News update: 22nd September
In our last newsletter we discussed the rigorous training that applicants, regardless of already completing conservation degrees or diplomas, must undergo before being inducted into the ranks of Ranger at Sabi Sabi. Four new field guides recently completed this several months long course, which included working in each of the departments “in-house” – reception, housekeeping, the food and beverage department and the workshop for vehicle maintenance – before finally beginning their in-depth training into the ways of the bushveld.
Our new rangers now know all the inner workings of the lodges, and are completely bush trained. They can easily navigate the Sabi Sabi Reserve, and are fully competent in guiding and educating their guests.
We are happy to introduce you to our newest recruits, Calvin Kotze, Martin Frolik, Solomon Mathebula and Michelle Steinberg.

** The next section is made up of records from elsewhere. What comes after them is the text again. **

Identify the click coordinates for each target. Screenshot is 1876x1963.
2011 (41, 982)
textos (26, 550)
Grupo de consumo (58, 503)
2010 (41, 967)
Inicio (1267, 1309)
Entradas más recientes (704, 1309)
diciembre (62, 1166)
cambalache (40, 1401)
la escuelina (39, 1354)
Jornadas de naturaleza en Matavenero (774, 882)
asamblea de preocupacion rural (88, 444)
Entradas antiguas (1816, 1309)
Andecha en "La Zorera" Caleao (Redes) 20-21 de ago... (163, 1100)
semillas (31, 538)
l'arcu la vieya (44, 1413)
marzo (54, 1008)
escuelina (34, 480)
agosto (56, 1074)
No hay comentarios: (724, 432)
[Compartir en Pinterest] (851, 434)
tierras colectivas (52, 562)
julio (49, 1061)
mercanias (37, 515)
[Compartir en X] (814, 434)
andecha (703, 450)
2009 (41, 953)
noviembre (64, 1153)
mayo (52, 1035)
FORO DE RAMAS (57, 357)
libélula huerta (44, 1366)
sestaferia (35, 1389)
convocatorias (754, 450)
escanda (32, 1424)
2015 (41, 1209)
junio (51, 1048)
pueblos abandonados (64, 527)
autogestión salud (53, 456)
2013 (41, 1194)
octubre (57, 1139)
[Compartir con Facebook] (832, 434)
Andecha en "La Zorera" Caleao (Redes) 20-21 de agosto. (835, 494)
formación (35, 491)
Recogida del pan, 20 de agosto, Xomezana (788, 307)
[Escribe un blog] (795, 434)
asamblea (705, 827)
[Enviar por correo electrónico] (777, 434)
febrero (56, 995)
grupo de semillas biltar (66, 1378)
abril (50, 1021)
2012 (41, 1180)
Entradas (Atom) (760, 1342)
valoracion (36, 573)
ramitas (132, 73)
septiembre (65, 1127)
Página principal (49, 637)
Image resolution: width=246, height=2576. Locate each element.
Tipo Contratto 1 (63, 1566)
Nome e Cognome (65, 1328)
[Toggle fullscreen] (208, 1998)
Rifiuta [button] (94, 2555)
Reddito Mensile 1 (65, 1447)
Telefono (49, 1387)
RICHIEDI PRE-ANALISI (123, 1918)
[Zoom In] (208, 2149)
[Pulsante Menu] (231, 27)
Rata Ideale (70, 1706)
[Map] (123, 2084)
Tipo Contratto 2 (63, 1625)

Michelle is a real adventurer. After completing a diploma in Adventure Tourism Management she joined ANT – the African Nature Training team – to specialise in field guiding. Female rangers are still in the minority in the world of field guides, but Sabi Sabi actively encourages women into the profession and has already qualified several excellent female rangers.
Martin has always loved the outdoors, and before joining Sabi Sabi studied agriculture. He has long admired the quality and reputation of the Sabi Sabi rangers, and was very proud when he was presented with his epaulettes. Martin is a very enthusiastic ranger and has really enjoyed the international guests he has already driven on safari in his first few weeks as a guide.
Calvin is an exuberant nature enthusiast, with a real passion for photography. He feels very much at home with all his fellow rangers who share this passion. The Sabi Sabi rangers often manage to capture magnificent photographs of rare and unusual bush sightings due largely to their knowledge of the bush and its inhabitants, but of course their ability of getting really close to the animals helps. Guests too, through these amazing close encounters, along with the help of their knowledgeable rangers, are able to capture prize-winning photographs of the animals on the reserve.
Solomon began his career at Sabi Sabi as a tracker. His ambition was to qualify as a ranger and the ranger training course gave him the opportunity of realising his dream. He dedicated many hours to studying hard and has managed to marry this formal study with his local knowledge. Solomon believes he has found his calling in life and intends using his new-found expertise to encourage conservation within his community.
We wish these new rangers a long and rewarding career as part of the Sabi Sabi family.